RD Kongo pulang dari laga uji coba melawan Denmark dengan modal yang tidak kecil: mereka mampu menjaga gawang tetap bersih hingga akhir pertandingan. Hasil 0-0 itu menjadi bukti awal bahwa tim asuhan Sebastien Desabre punya organisasi bertahan yang cukup kuat saat dipaksa menghadapi tekanan dari tim Eropa.
Sepanjang pertandingan, Denmark memang lebih sering memegang bola dan berusaha mengatur ritme lewat Christian Eriksen serta Pierre-Emile Hojbjerg di lini tengah. Namun, RD Kongo tetap tampil rapat dan disiplin, sehingga serangan lawan tidak banyak berkembang di area berbahaya.
Duet Chancel Mbemba dan Axel Tuanzebe menjadi bagian penting dari rapatnya lini belakang RD Kongo. Mereka ikut membantu meredam ancaman yang datang, termasuk saat Rasmus Hojlund kesulitan mendapatkan ruang tembak yang bersih.

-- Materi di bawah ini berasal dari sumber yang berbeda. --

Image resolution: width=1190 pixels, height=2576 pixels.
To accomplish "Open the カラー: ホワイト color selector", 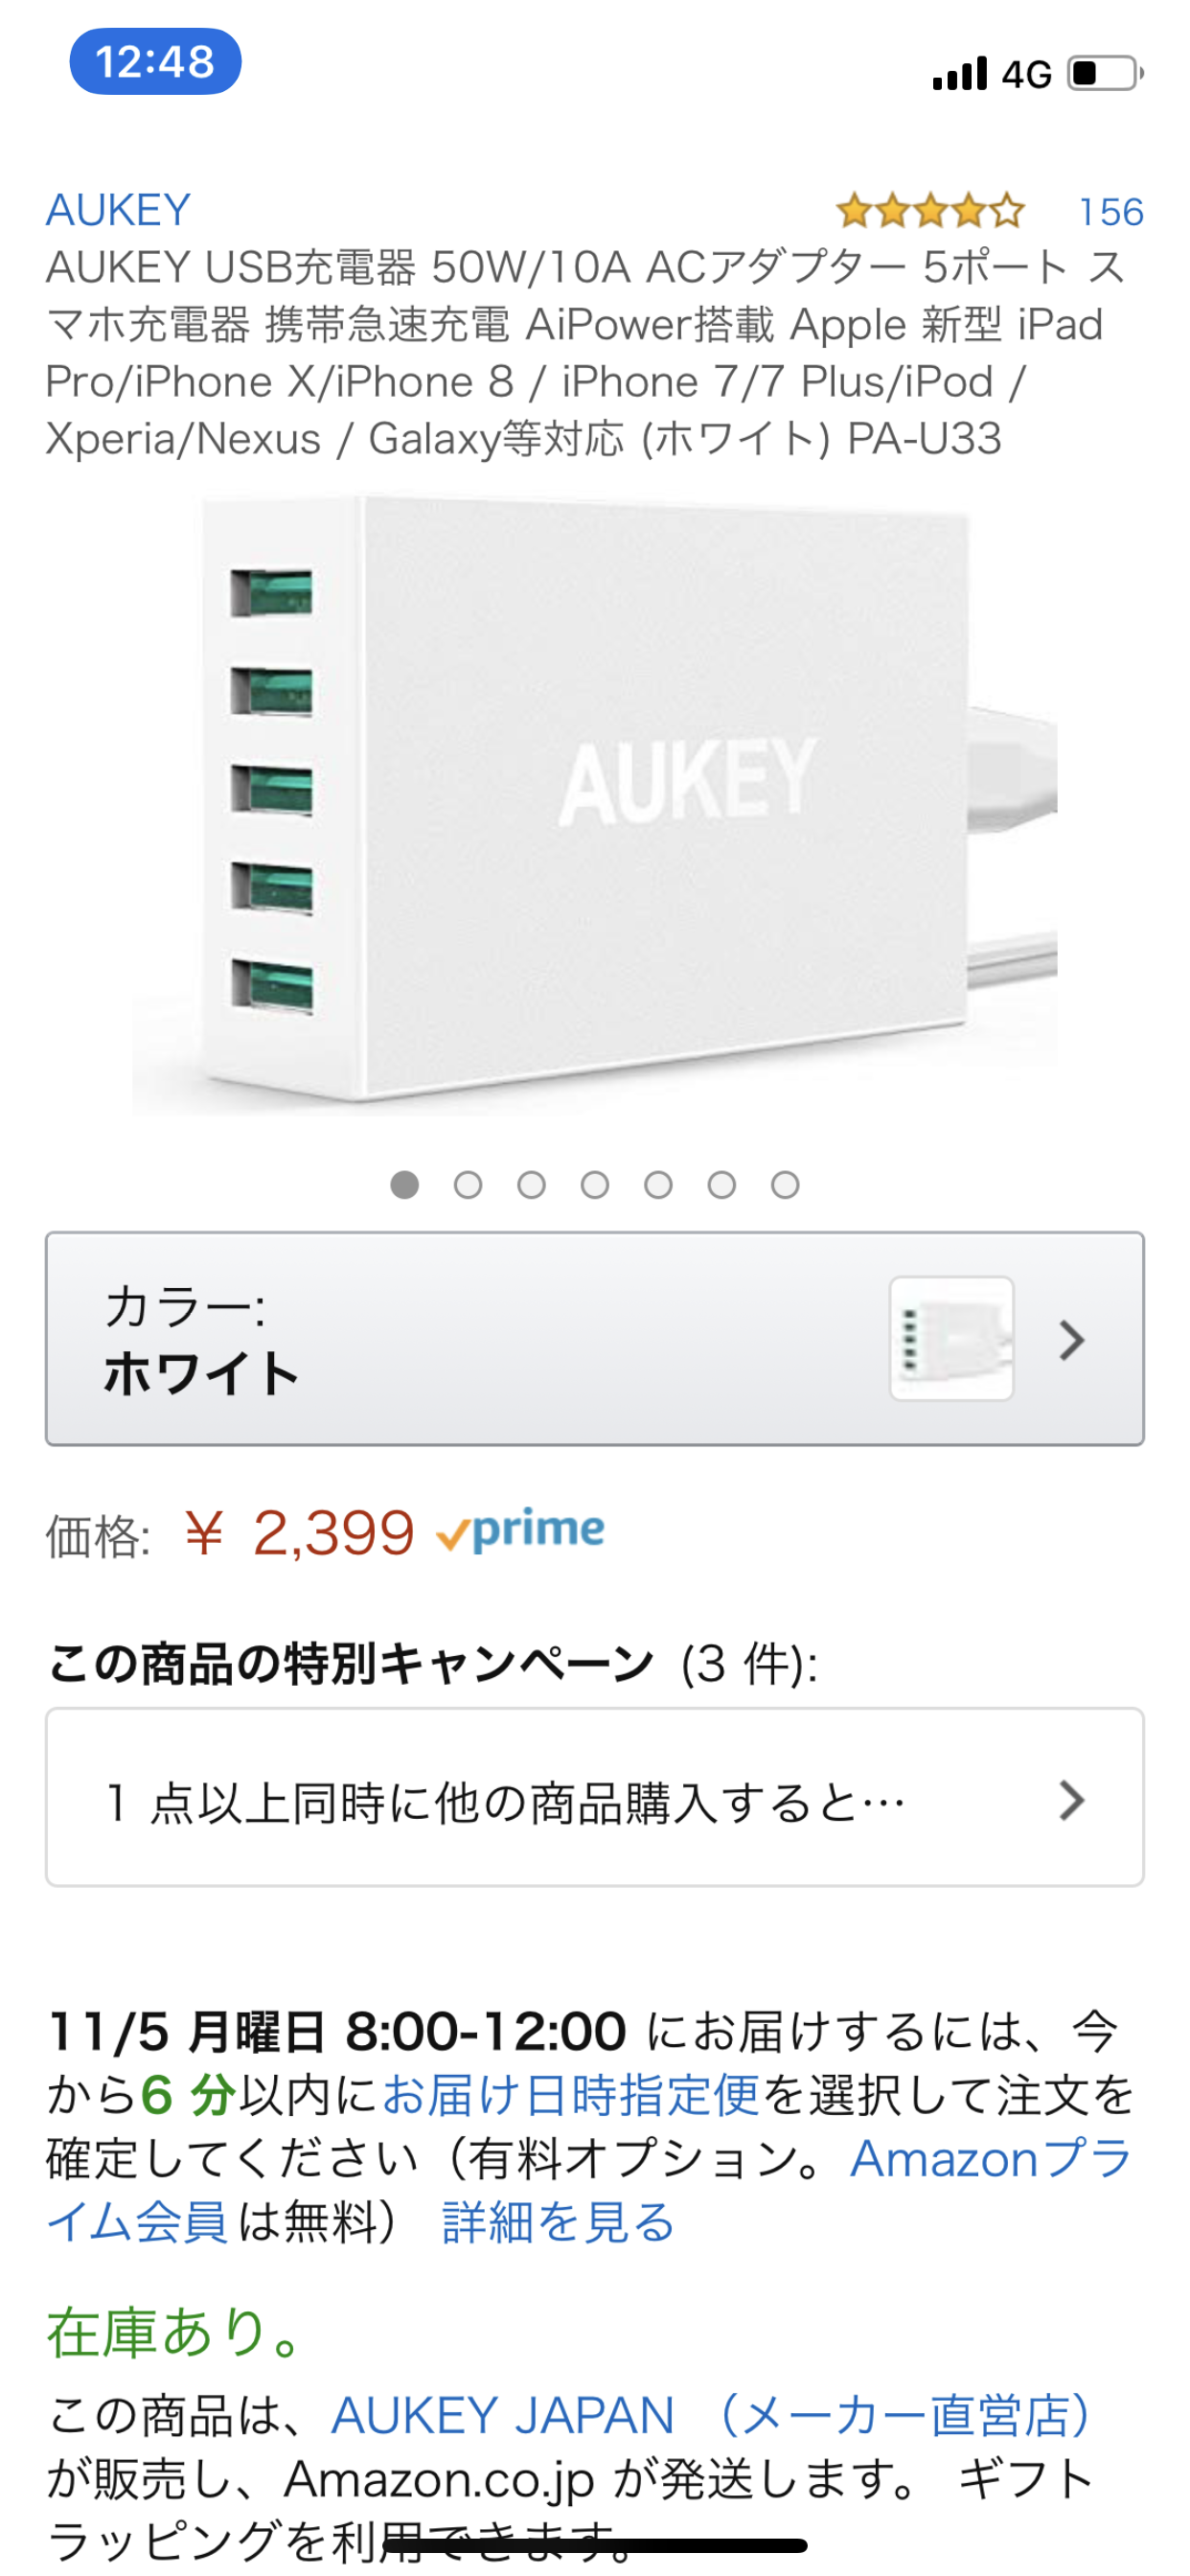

Di sisi lain, RD Kongo tidak sekadar bertahan. Mereka juga sempat mencoba membalas lewat serangan cepat yang dibangun Yoane Wissa dan Cedric Bakambu, meski peluang yang tercipta belum bisa diselesaikan dengan baik.
Hasil imbang tanpa gol itu memberi gambaran bahwa RD Kongo mampu menjaga intensitas permainan selama 90 menit. Bagi tim berjuluk The Leopards, kemampuan seperti ini penting ketika berhadapan dengan lawan yang punya tempo tinggi dan kualitas teknis lebih matang.
Uji coba tersebut juga datang pada waktu yang tepat karena RD Kongo segera memasuki persaingan berat di Grup K Piala Dunia 2026. Mereka akan bersaing dengan Portugal, Kolombia, dan Uzbekistan, sehingga konsistensi permainan menjadi hal yang tidak bisa ditawar.
Laga pertama mereka di grup akan mempertemukan RD Kongo dengan Portugal pada 18 Juni. Karena itu, hasil melawan Denmark bisa dibaca sebagai bekal awal, meski urusan ketajaman masih perlu ditingkatkan agar tim lebih kompetitif di fase grup.
Bagi Sebastien Desabre, pertandingan ini menghadirkan bahan evaluasi yang jelas. RD Kongo sudah menunjukkan ketahanan yang layak, tetapi efektivitas di lini depan masih harus dibenahi supaya keseimbangan permainan mereka lebih utuh.
Denmark sendiri datang ke pertandingan ini dengan status sudah dipastikan absen di Piala Dunia 2026 setelah kalah dramatis lewat adu penalti dari Republik Ceko pada babak playoff kualifikasi UEFA. Meski begitu, laga ini tetap penting bagi Denmark untuk melihat respons tim saat menghadapi lawan yang terorganisasi dan sulit ditembus.
Susunan pemain memperlihatkan duel menarik di kedua kubu, dengan RD Kongo menurunkan Lionel Nzau Mpasi; Gedeon Kalulu, Chancel Mbemba, Axel Tuanzebe, Steve Kapuadi; Ngal’ayel Mukau, Samuel Moutoussamy, Edo Kayembe; Yoane Wissa, Arthur Masuaku, Cedric Bakambu. Denmark memainkan Filip Jorgensen; Rasmus Kristensen, Andreas Christensen, Oliver Provstgaard, Joakim Maehle; Mathias Jensen, Pierre-Emile Hojbjerg, Christian Eriksen; Adam Daghim, Rasmus Hojlund, Patrick Dorgu.
Dari laga ini, RD Kongo setidaknya membawa pulang keyakinan bahwa fondasi pertahanan mereka cukup solid untuk dibawa ke level yang lebih tinggi. Tantangan berikutnya adalah membuat ketajaman serangan mereka sejalan dengan disiplin bertahan yang sudah terlihat cukup menjanjikan.